* **Dataset excerpts**
'''

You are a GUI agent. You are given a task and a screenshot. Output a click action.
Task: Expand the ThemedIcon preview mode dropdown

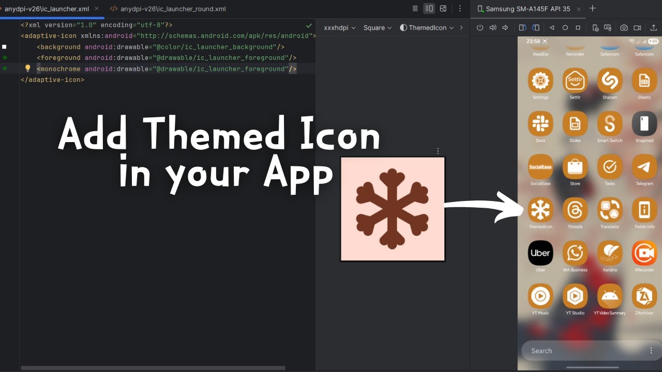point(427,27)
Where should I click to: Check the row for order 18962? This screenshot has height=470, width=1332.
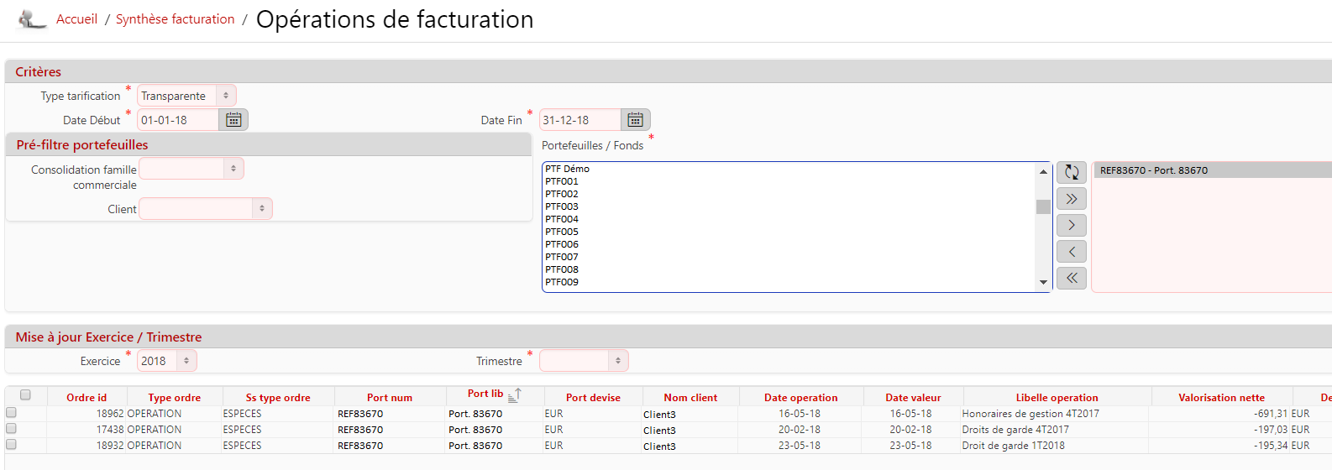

'''
'''

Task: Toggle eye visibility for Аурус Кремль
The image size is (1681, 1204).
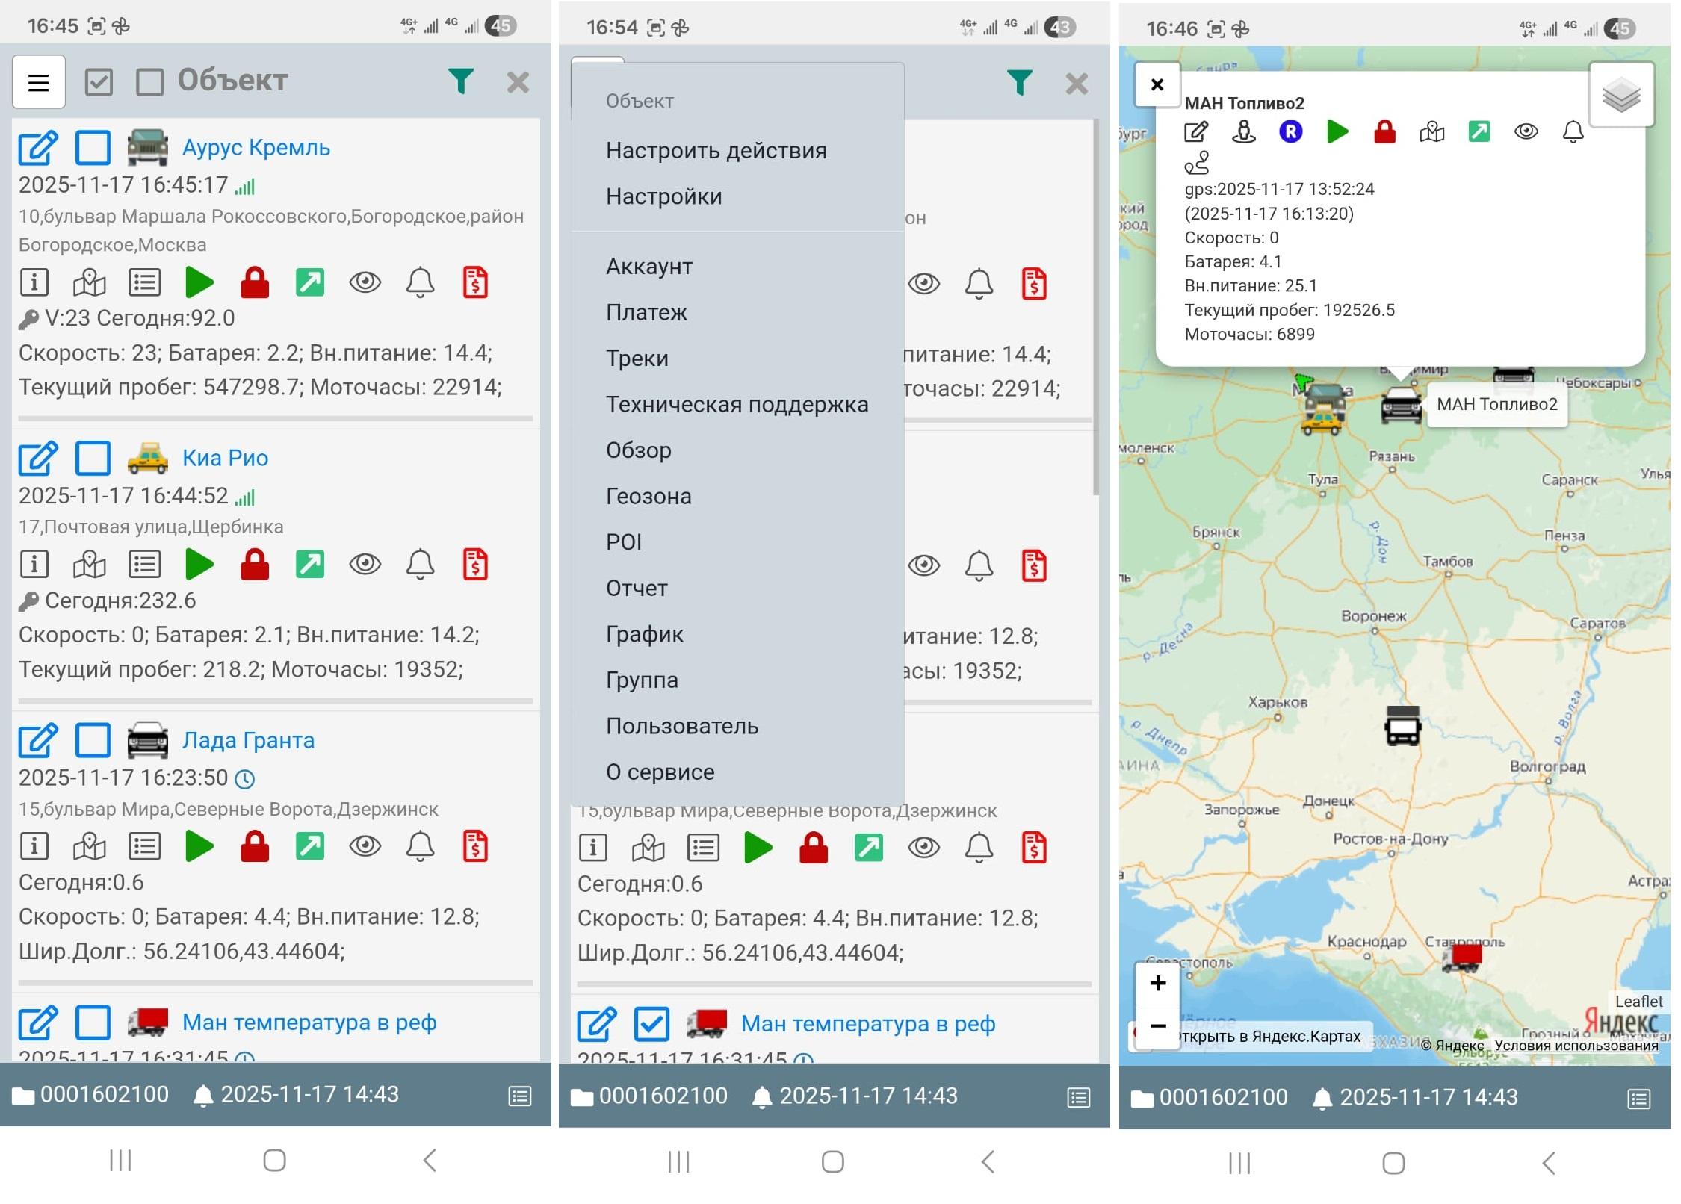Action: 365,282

'''

Please print the data from the line with "You are a GUI" to the line with "Where should I", both lines included, without the pictures.

You are a GUI agent. You are given a task and a screenshot. Output a click action.
Task: Expand the ThemedIcon preview mode dropdown

point(427,27)
Where should I click to: Check the row for order 18962? This screenshot has height=470, width=1332.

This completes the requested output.